From this graph we can see right away that these sampling distributions are far closer to a normal distribution than the population distributions were. The sample distributions also overlap greatly, with only slight differences between the two.

T-Test

Hypotheses

Null Hypothesis: There is no difference in the mean value between the two groups.

Alternative Hypothesis: There is a difference in the mean value between the two groups.

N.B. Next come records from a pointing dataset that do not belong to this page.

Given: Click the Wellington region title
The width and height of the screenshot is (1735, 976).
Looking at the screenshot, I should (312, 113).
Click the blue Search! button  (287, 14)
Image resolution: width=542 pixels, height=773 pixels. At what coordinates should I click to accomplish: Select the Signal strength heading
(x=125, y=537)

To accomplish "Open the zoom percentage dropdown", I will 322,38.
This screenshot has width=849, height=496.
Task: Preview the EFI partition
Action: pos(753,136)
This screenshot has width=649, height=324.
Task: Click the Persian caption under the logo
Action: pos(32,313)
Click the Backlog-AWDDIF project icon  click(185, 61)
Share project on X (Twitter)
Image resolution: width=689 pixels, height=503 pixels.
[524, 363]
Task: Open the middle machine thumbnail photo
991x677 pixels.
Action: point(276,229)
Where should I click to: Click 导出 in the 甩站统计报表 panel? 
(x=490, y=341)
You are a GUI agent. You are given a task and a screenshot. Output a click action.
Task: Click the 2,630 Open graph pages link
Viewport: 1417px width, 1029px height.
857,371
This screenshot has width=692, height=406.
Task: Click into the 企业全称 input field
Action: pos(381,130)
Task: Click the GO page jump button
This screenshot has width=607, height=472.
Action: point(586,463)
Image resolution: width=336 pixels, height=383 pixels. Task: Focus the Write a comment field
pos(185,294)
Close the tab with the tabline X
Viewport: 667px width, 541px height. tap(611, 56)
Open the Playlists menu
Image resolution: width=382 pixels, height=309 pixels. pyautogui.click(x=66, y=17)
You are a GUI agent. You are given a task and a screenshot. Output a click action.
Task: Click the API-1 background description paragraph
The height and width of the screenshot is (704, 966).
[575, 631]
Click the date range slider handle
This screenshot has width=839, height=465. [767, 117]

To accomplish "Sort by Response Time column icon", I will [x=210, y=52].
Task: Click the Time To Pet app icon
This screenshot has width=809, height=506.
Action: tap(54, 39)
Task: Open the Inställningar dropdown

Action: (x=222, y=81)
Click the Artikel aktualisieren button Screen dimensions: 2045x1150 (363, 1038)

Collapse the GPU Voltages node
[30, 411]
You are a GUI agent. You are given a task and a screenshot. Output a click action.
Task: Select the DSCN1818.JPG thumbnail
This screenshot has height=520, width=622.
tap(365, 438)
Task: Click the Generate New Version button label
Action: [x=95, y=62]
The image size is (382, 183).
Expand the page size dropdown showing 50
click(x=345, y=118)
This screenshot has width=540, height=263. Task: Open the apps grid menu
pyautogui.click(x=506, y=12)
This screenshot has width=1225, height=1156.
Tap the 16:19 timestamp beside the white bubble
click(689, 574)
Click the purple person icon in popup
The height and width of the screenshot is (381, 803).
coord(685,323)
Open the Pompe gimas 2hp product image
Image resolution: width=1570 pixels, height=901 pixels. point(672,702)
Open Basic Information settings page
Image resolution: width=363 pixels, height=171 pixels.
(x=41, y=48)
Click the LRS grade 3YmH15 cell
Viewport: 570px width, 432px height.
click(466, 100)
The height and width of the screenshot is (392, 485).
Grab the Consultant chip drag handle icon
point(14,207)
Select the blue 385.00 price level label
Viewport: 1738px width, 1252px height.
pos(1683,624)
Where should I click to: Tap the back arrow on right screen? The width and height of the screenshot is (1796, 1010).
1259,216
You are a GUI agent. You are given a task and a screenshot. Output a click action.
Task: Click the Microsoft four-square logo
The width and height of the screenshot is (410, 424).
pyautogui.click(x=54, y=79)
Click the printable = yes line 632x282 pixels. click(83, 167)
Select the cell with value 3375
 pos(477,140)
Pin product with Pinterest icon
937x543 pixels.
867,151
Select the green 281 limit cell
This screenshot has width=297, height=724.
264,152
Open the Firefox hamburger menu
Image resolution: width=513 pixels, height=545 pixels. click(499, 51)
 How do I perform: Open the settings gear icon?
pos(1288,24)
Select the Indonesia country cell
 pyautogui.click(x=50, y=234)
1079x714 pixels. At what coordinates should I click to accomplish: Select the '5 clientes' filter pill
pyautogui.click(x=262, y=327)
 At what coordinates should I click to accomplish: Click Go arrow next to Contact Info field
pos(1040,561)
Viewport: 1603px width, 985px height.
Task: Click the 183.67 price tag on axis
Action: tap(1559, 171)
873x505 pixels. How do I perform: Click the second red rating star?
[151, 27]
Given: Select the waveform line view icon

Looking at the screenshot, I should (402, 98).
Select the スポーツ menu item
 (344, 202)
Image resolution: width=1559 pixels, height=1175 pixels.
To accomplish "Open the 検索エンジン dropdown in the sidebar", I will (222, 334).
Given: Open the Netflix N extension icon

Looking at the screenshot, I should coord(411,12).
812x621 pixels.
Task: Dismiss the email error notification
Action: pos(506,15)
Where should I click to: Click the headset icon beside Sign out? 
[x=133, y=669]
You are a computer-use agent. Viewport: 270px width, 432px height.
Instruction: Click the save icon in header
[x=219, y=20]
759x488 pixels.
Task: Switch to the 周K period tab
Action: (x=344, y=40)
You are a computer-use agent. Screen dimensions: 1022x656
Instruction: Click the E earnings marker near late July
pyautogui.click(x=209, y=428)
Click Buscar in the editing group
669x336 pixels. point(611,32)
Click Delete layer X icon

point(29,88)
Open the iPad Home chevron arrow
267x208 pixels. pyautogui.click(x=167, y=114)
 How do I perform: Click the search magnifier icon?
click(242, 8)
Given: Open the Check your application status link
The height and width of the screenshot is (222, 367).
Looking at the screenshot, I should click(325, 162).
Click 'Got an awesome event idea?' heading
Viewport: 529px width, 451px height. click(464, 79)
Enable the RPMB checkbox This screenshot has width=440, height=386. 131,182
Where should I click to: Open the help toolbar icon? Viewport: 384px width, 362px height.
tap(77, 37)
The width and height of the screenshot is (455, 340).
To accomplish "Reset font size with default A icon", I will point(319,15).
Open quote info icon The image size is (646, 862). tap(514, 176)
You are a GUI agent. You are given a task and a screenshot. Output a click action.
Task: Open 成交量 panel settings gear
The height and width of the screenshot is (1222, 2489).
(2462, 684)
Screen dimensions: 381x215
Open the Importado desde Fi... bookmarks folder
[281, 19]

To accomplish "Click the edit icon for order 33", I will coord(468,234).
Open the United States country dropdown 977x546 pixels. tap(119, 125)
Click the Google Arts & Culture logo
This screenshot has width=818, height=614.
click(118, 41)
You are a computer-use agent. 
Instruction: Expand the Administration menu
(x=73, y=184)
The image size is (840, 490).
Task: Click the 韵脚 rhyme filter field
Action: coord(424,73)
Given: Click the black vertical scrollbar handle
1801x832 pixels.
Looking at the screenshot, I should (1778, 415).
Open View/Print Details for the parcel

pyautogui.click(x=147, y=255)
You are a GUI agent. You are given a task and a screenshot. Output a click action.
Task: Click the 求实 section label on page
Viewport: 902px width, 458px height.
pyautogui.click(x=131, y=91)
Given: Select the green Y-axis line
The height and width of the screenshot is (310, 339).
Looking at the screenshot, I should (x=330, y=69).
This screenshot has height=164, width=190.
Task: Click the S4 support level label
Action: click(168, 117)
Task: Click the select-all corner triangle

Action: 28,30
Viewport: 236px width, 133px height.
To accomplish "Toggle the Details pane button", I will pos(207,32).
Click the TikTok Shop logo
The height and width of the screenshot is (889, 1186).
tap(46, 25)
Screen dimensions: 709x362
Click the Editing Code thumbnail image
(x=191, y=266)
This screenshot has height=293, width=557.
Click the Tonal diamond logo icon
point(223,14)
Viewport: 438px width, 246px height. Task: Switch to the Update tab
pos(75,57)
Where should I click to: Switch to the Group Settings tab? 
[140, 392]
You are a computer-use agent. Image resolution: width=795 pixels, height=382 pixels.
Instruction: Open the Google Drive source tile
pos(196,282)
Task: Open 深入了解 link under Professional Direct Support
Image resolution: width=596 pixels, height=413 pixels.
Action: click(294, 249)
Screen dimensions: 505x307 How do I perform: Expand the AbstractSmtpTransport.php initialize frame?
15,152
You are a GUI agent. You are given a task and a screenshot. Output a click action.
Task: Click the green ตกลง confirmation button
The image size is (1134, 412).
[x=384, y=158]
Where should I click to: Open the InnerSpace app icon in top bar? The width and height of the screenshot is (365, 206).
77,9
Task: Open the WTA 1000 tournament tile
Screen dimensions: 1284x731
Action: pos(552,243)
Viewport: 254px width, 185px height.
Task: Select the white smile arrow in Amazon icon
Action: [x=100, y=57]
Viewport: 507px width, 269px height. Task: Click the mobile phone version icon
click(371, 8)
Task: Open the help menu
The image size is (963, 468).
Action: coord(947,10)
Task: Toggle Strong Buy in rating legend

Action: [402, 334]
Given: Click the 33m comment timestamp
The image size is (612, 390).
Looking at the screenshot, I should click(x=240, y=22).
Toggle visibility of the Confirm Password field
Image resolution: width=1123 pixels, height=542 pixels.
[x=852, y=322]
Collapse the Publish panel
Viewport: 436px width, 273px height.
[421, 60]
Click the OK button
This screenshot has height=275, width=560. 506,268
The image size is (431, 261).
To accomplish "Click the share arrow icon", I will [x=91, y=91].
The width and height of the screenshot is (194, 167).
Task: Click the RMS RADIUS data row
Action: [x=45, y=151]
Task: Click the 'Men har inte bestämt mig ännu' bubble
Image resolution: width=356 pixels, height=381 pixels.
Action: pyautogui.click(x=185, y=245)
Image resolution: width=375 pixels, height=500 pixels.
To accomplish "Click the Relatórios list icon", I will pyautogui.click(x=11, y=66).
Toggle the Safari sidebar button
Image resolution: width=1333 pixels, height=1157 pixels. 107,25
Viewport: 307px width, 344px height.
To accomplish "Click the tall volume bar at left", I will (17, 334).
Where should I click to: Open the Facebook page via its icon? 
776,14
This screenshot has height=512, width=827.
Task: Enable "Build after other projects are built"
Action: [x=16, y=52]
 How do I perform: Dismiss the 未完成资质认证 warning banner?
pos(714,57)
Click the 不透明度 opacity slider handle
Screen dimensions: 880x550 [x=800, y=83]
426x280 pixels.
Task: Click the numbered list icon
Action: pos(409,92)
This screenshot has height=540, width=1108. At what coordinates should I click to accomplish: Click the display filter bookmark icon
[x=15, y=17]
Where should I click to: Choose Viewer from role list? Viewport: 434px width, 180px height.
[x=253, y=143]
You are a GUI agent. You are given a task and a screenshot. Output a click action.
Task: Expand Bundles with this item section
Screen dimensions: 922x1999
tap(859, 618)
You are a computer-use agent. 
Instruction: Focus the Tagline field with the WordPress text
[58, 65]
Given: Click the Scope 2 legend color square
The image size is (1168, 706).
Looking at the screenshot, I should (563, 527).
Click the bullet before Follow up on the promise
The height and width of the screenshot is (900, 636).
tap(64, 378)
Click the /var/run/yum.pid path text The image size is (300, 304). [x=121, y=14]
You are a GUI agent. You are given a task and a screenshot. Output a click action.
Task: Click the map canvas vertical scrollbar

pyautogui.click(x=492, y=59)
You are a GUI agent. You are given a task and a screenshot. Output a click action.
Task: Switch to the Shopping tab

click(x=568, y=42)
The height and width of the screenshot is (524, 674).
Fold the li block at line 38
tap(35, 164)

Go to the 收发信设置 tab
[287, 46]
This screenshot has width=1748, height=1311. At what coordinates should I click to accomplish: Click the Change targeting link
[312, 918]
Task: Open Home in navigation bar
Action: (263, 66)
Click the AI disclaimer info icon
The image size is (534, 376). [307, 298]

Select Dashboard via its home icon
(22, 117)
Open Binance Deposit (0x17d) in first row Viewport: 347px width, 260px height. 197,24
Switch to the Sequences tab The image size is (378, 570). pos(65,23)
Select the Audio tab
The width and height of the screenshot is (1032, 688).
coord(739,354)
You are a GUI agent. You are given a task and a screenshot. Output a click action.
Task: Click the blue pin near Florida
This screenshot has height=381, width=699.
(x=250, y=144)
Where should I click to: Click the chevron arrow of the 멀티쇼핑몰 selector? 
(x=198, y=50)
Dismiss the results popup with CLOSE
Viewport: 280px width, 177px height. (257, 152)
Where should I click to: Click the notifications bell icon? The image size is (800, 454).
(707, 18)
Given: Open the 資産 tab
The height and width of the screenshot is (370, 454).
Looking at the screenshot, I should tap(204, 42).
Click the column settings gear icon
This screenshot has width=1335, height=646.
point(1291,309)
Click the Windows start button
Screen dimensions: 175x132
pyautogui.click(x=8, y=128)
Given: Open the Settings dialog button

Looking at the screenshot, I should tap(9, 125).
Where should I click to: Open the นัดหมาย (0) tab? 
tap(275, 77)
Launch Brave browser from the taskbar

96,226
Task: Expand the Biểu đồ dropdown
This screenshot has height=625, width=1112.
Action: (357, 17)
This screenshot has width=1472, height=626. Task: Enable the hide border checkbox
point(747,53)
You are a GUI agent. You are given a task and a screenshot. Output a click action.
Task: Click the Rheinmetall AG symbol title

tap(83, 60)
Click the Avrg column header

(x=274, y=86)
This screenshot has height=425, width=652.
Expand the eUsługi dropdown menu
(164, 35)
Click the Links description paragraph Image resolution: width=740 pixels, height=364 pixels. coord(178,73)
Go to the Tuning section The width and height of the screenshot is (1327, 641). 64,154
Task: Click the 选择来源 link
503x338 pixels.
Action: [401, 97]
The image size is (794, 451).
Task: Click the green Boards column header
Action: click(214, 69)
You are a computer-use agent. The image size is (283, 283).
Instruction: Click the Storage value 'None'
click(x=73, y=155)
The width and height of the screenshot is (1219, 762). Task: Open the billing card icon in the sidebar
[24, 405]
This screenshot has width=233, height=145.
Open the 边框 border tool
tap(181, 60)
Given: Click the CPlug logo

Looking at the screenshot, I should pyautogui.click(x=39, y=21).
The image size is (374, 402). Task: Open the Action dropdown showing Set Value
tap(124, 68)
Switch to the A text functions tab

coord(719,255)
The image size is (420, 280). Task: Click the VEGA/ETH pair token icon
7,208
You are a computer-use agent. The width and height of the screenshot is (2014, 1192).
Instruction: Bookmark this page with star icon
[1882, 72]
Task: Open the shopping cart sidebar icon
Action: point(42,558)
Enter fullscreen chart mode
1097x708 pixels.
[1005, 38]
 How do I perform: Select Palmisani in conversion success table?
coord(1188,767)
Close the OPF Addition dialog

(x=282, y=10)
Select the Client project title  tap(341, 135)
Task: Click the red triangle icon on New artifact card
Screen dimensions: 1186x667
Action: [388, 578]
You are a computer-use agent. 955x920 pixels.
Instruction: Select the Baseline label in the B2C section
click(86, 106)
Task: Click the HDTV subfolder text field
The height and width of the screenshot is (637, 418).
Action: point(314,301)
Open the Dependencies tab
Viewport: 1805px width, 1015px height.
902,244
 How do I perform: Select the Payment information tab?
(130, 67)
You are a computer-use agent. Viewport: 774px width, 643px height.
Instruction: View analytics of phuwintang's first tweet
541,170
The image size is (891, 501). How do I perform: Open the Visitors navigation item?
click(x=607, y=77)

t.test(FeelingAboutWomen~EducationLevel, data=newdata2)

## 
##  Welch Two Sample t-test
## 
## data:  FeelingAboutWomen by EducationLevel
## t = -0.14775, df = 3105.1, p-value = 0.8826
## alternative hypothesis: true difference in means is not equal to 0
## 95 percent confidence interval:
##  -1.578124  1.356953
## sample estimates:
##     mean in group College graduate mean in group High school graduate 
##                           76.78163                           76.89222

The t-test shown above generates a p-value of 0.8826 which is greater than 0.05, therefore signifying that there is not a statistically significant difference between high school and college graduates in their mean feeling towards women. We fail to reject the null hypothesis for this analysis.

Conclusions

The overall findings of these analyses show that college graduates are more likely to strongly agree that gender equality is important and strongly disagree that women should return to their traditional roles in society versus high school graduates only. However, high school graduates are more likely to strongly agree that women miss out on jobs due to discrimination, whereas college graduates are more likely to strongly disagree with that statement. This could be due to the differences in industries between college and high school graduates and their overall experiences in the workforce. In all, from the analyses, the most statistical significant relationship was between education level and gender roles (analysis 2) is more significant, the second being the relationship between education level and modern sexism demands (analysis 3), and the third being education level and gender equality (analysis 1). While all 3 of these analyses showed statistical significance, there was no statistical significance between college graduates and high school graduates in their average feeling towards women. The means of these two groups as well as their population distribution were almost the same.